=== PROMPT ===
Send every record back word for word.

=== MATERIAL SHOWN ===
Content starts

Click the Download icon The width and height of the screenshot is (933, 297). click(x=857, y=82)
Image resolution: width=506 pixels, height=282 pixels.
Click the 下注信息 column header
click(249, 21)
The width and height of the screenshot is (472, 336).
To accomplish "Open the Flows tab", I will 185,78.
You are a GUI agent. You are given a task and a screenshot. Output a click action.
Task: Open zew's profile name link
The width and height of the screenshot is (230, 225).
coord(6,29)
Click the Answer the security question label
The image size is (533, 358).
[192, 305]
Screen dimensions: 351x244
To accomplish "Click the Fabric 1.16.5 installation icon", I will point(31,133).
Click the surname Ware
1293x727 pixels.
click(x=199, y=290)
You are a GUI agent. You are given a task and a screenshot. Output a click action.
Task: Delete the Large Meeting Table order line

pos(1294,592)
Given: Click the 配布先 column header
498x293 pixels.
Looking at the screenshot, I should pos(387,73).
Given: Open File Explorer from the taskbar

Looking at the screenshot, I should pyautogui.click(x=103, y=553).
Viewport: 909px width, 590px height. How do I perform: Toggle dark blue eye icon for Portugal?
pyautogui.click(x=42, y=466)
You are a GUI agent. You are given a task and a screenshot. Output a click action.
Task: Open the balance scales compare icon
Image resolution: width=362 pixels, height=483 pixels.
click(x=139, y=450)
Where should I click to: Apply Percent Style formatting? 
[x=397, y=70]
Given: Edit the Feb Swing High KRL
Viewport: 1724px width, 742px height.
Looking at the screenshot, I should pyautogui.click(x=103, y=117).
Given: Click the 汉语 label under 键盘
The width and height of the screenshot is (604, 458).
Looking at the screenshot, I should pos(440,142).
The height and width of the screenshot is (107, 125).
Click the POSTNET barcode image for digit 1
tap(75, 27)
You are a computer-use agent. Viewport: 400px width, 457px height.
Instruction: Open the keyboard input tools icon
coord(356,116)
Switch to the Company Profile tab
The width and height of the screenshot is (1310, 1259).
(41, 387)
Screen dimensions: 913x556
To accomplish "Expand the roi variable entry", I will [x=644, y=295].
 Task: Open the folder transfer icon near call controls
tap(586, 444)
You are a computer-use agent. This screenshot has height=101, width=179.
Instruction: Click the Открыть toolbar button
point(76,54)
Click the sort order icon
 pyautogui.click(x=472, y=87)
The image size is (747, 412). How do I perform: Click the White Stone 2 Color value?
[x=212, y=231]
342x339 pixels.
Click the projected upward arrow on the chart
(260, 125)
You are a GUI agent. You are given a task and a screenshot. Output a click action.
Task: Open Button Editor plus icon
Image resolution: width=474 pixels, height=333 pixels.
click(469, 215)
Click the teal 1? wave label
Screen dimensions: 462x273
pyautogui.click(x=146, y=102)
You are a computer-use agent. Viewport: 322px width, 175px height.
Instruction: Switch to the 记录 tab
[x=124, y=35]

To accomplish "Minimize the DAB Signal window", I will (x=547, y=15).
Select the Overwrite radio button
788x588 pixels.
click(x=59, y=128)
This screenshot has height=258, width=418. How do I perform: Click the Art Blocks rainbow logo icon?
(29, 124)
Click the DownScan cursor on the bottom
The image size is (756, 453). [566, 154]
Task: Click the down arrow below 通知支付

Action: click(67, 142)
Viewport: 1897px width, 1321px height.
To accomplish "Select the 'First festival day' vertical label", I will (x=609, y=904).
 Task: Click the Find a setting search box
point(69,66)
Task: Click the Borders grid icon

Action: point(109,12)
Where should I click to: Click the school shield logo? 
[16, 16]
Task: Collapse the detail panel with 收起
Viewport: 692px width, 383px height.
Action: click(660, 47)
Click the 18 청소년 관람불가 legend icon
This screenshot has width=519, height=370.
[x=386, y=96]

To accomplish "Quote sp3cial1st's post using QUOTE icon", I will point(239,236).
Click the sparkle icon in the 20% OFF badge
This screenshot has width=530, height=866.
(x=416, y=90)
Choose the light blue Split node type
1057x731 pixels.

Content ends

=== WRITTEN RESPONSE ===
Click the Download icon The width and height of the screenshot is (933, 297). click(x=857, y=82)
Image resolution: width=506 pixels, height=282 pixels.
Click the 下注信息 column header
click(249, 21)
The width and height of the screenshot is (472, 336).
To accomplish "Open the Flows tab", I will 185,78.
You are a GUI agent. You are given a task and a screenshot. Output a click action.
Task: Open zew's profile name link
The width and height of the screenshot is (230, 225).
coord(6,29)
Click the Answer the security question label
The image size is (533, 358).
[192, 305]
Screen dimensions: 351x244
To accomplish "Click the Fabric 1.16.5 installation icon", I will point(31,133).
Click the surname Ware
1293x727 pixels.
click(x=199, y=290)
You are a GUI agent. You are given a task and a screenshot. Output a click action.
Task: Delete the Large Meeting Table order line

pos(1294,592)
Given: Click the 配布先 column header
498x293 pixels.
Looking at the screenshot, I should pos(387,73).
Given: Open File Explorer from the taskbar

Looking at the screenshot, I should pyautogui.click(x=103, y=553).
Viewport: 909px width, 590px height. How do I perform: Toggle dark blue eye icon for Portugal?
pyautogui.click(x=42, y=466)
You are a GUI agent. You are given a task and a screenshot. Output a click action.
Task: Open the balance scales compare icon
Image resolution: width=362 pixels, height=483 pixels.
click(x=139, y=450)
Where should I click to: Apply Percent Style formatting? 
[x=397, y=70]
Given: Edit the Feb Swing High KRL
Viewport: 1724px width, 742px height.
Looking at the screenshot, I should pyautogui.click(x=103, y=117).
Given: Click the 汉语 label under 键盘
The width and height of the screenshot is (604, 458).
Looking at the screenshot, I should pos(440,142).
The height and width of the screenshot is (107, 125).
Click the POSTNET barcode image for digit 1
tap(75, 27)
You are a computer-use agent. Viewport: 400px width, 457px height.
Instruction: Open the keyboard input tools icon
coord(356,116)
Switch to the Company Profile tab
The width and height of the screenshot is (1310, 1259).
(41, 387)
Screen dimensions: 913x556
To accomplish "Expand the roi variable entry", I will [x=644, y=295].
 Task: Open the folder transfer icon near call controls
tap(586, 444)
You are a computer-use agent. This screenshot has height=101, width=179.
Instruction: Click the Открыть toolbar button
point(76,54)
Click the sort order icon
 pyautogui.click(x=472, y=87)
The image size is (747, 412). How do I perform: Click the White Stone 2 Color value?
[x=212, y=231]
342x339 pixels.
Click the projected upward arrow on the chart
(260, 125)
You are a GUI agent. You are given a task and a screenshot. Output a click action.
Task: Open Button Editor plus icon
Image resolution: width=474 pixels, height=333 pixels.
click(469, 215)
Click the teal 1? wave label
Screen dimensions: 462x273
pyautogui.click(x=146, y=102)
You are a computer-use agent. Viewport: 322px width, 175px height.
Instruction: Switch to the 记录 tab
[x=124, y=35]

To accomplish "Minimize the DAB Signal window", I will (x=547, y=15).
Select the Overwrite radio button
788x588 pixels.
click(x=59, y=128)
This screenshot has height=258, width=418. How do I perform: Click the Art Blocks rainbow logo icon?
(29, 124)
Click the DownScan cursor on the bottom
The image size is (756, 453). [566, 154]
Task: Click the down arrow below 通知支付

Action: click(67, 142)
Viewport: 1897px width, 1321px height.
To accomplish "Select the 'First festival day' vertical label", I will (x=609, y=904).
 Task: Click the Find a setting search box
point(69,66)
Task: Click the Borders grid icon

Action: point(109,12)
Where should I click to: Click the school shield logo? 
[16, 16]
Task: Collapse the detail panel with 收起
Viewport: 692px width, 383px height.
Action: click(660, 47)
Click the 18 청소년 관람불가 legend icon
This screenshot has width=519, height=370.
[x=386, y=96]

To accomplish "Quote sp3cial1st's post using QUOTE icon", I will point(239,236).
Click the sparkle icon in the 20% OFF badge
This screenshot has width=530, height=866.
(x=416, y=90)
Choose the light blue Split node type
1057x731 pixels.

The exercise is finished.